Laatste nieuws
D.M. Looten
8 minuten leestijd
mantelzorg

Risicovolle handelingen thuis

Plaats een reactie

Weten wie waarvoor verantwoordelijk is



Bij zelfzorg en mantelzorg thuis verrichten niet-artsen risicovolle handelingen. Voor alle betrokkenen is het van groot belang op de hoogte te zijn van de juridische voorwaarden die daarbij gelden. Als er iets misgaat, kunnen de gevolgen namelijk verstrekkend zijn.


Een patiënt die thuis wordt behandeld met continue ambulante peritoneale dialyse (CAPD) krijgt koorts. De huisarts die ‘s nachts hiervoor wordt gebeld door een familielid tevens mantelzorger van de patiënt, besluit tot een afwachtend beleid. Er blijkt sprake te zijn van peritonitis. Voorts wijst een latere anamnese uit dat de gespoelde CAPD-vloeistof troebel was op de avond voorafgaande aan het contact met de huisarts. De peritonitis heeft ernstige gevolgen voor de patiënt.


Bij een casus als deze speelt - ervan uitgaande dat de behandelend medisch specialist binnen de grens van de behandelingsovereenkomst de mantelzorger(s) heeft verzocht (mede) zorg te dragen voor het spoelen van de patiënt - de vraag wie de juridische verantwoordelijkheid heeft voor het thuis laten uitvoeren van risicovolle handelingen door een patiënt en/of zijn mantelzorgers. En wat zijn de juridische consequenties in het geval de risico’s van deze verschuiving van zorg bewaarheid worden?
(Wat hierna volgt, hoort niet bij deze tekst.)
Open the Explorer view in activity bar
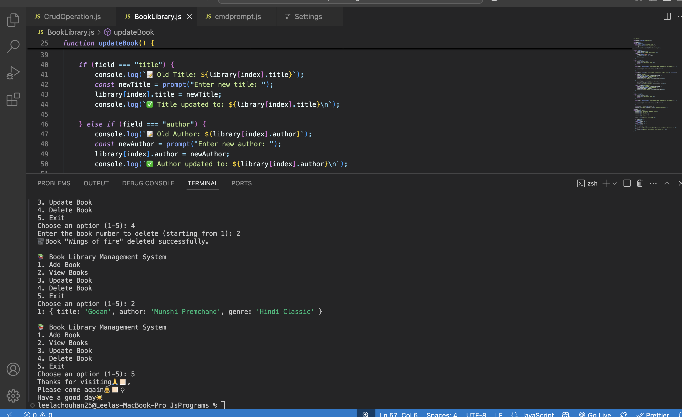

Beroepsbeoefenaren in de individuele gezondheidszorg en zorginstellingen zijn eraan gehouden verantwoorde zorg te bieden (art. 40 Wet BIG en art. 2 Kwaliteitswet Zorginstellingen). De bevoegdheidregeling van de artt. 35-40 Wet BIG verbiedt het buiten noodzaak verrichten van handelingen die onverantwoorde risico’s voor patiënten kunnen opleveren door daartoe niet (zelfstandig) bevoegde en bekwame personen. Uitzonderingen op dit verbod zijn echter mogelijk als is voldaan aan de in de wet genoemde voorwaarden.



Verplichtingen arts


Een zelfstandig bevoegde beroepsbeoefenaar mag onder voorwaarden (art. 38 Wet BIG) risicovolle handelingen opdragen aan derden, ook aan personen die geen beroep in de gezondheidszorg uitoefenen. Lang niet alle risicovolle handelingen in de thuissituatie zijn voorbehouden handelingen in de zin van de Wet BIG. Maar ook dan kunnen bepalingen uit deze wet die betrekking hebben op de door artsen in acht te nemen zorgvuldigheidseisen bij voorbehouden handelingen, analoog van toepassing zijn.1


De arts moet in dezen een actieve rol spelen. Hij dient zich ervan op de hoogte te stellen of het nodig is aanwijzingen te geven of toezicht te houden en moet weten in welke mate zijn tussenkomst mogelijk is. Daarnaast moet hij redelijkerwijs kunnen aannemen dat de patiënt en de mantelzorger beschikken over de benodigde bekwaamheid om de handeling te verrichten.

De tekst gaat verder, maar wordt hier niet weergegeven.